January 11, 2002|By RICHARD MYERS

Sports Editor

Alicia Gonzalez doesn't let a little physical handicap get her down.

In fact, the Central Union High athlete doesn't really think about the fact she was born with only half a left arm.

"It doesn't really bother me," Gonzalez said. "It might have bothered me if I had lost my arm in an accident a couple of years ago."

She doesn't know anything different than having one arm that extends to just below the elbow.

Gonzalez has learned to adjust to an athletic life with her handicap. And she's received a lot of accolades along the way.


"I've had parents come up to me after a basketball game and tell me, ‘You did really well,'" she said, currently playing on the varsity basketball team at Central. "They tell me they find it interesting that I play as well as I do."

Others remember when she played sports at Meadows Union Elementary School east of El Centro and when they see her they ask if she still plays sports.

"They told me I was really good and wondered if I was still playing," she said.

There are a few people who don't know her and are timid about talking to her about her physical handicap.

"They don't want to be rude," Gonzalez said, or they don't want to say the wrong thing so they don't say anything.

That doesn't bother her either; Gonzalez doesn't mind talking about it or her athletic exploits.

The daughter of Raul and Gloria Gonzalez, the Spartan junior was quite the athlete before she arrived at Central. The Meadows track and field coach talked her into going out for the team. She was a sprinter, competing in the 100- and 200-meter dashes as well as the 4x100 relay and the 100-meter hurdles.

She got hooked on basketball through a friend of her older brother Gilbert and first played an after-school team. Gonzalez also has competed in volleyball and tennis.

"I just wanted to play them to see if I liked them," she said.

She found out she liked the sports, although when she reached high school she cut back on her athletic achievements to devote more time to other school activities, including the flag team.

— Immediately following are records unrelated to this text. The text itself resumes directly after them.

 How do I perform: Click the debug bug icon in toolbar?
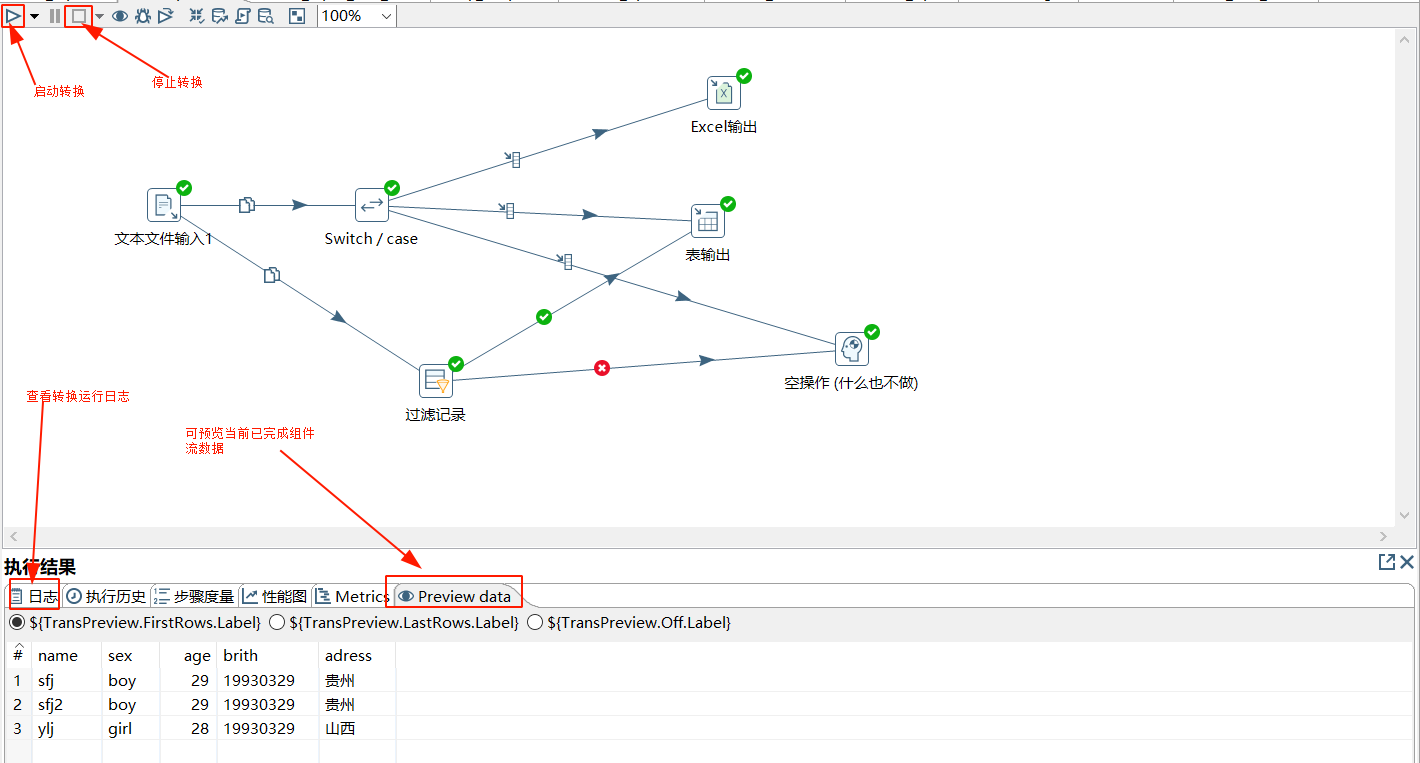(x=143, y=16)
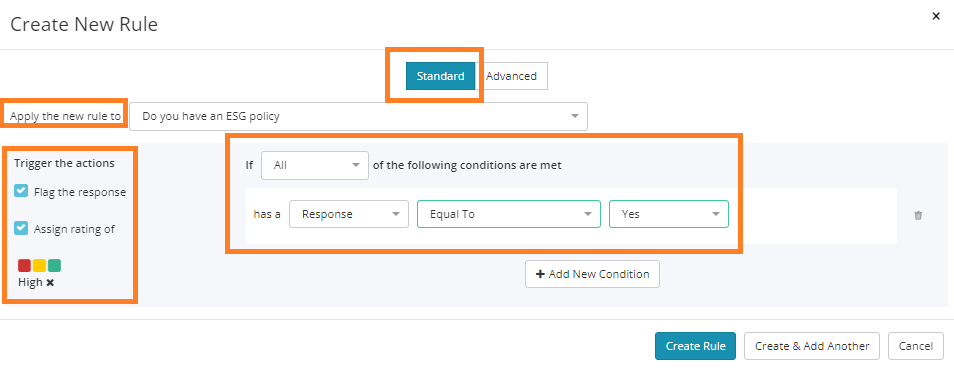The image size is (954, 368).
Task: Pick the yellow rating swatch
Action: (x=40, y=265)
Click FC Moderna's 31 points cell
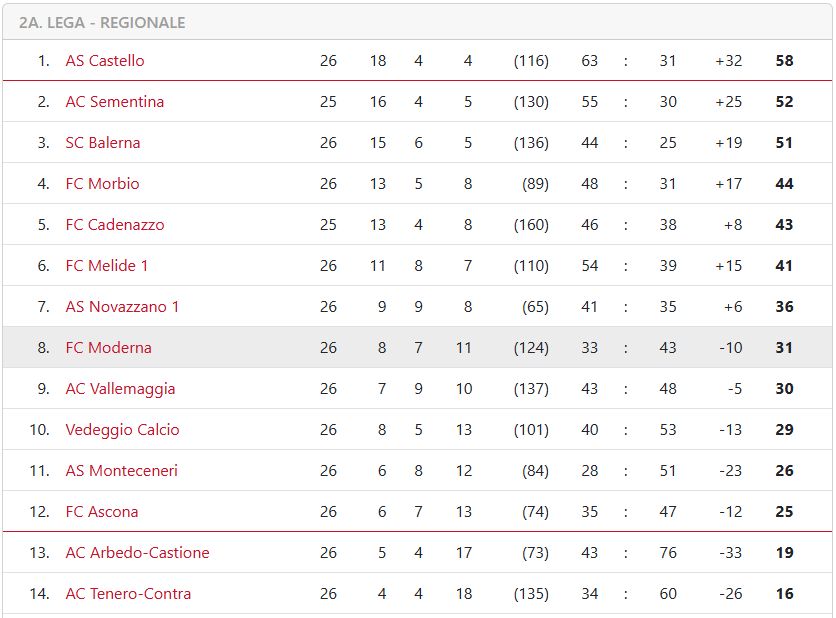Image resolution: width=836 pixels, height=618 pixels. (x=784, y=348)
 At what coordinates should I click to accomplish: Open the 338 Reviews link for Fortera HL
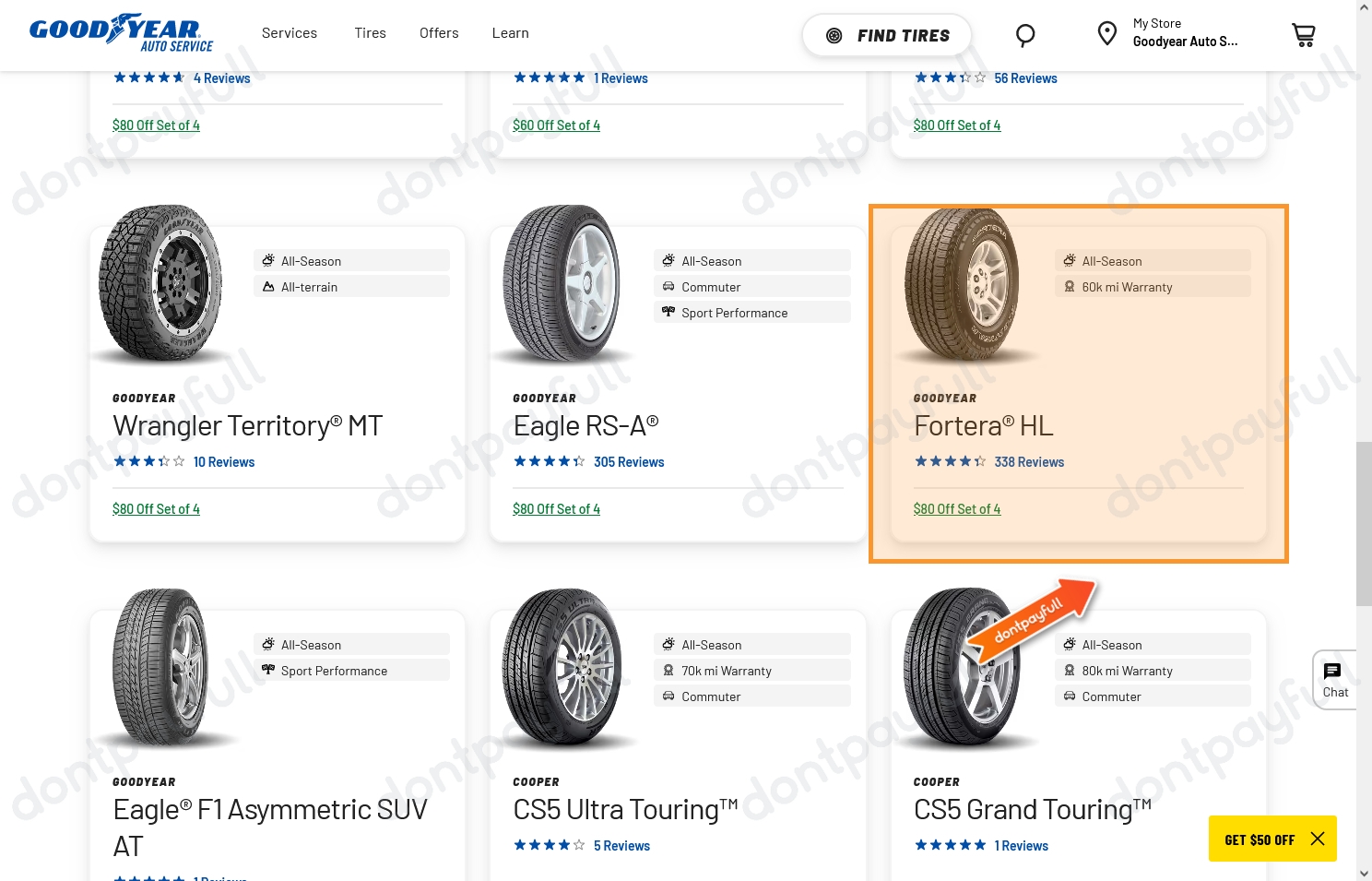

A knee injury also hampered her high school athletic career. She was going for a backswing in tennis when she tore ligaments and pierced the bone in her left knee.

She was told to stay off the knee after the surgery but her competitive nature got the best of her.

"I wasn't supposed to but I still ran track. It slowed me down quite a bit," she said.

Running track offers no problem for Gonzales because she didn't have to use her arms. Mastering other sports was a different story.

Volleyball was hard, especially when it came to serving.

"I had to throw the ball up in the air with the same hand I hit the ball," she said with a smile on her face.

Tennis also was a challenge.

"I had to hold the ball on my racket and toss it into the air to hit it," Gonzalez said.

Basketball also proved a slight challenge. It's hard setting up for a shot and trying to use both arms to guide the ball.

"I've never really been a shooter, though," she said, adding she found it hard at first to try to control the ball with just one hand.

Even harder, though, were the drills.

"When they told me to dribble with my left hand, I didn't know what to do," she said with a laugh.

Still, learning to play the sports wasn't all that difficult for her.

"Since I was born with it, I'm used to it," she said.

While she enjoys sports, Gonzalez has other interests.

She loves to draw, and especially likes to work with acrylics.

Gonzalez also collects coins.

"I have a lot of silver pennies, quarters, half dollars, two dollar bills and dollar coins," she said.

Gonzalez plans to attend college after high school and major in interior design.

She says nothing will hold her back.

"If you stop and think about it, I'm really just like everyone else," Gonzalez said. "I just try to do my best with what I have."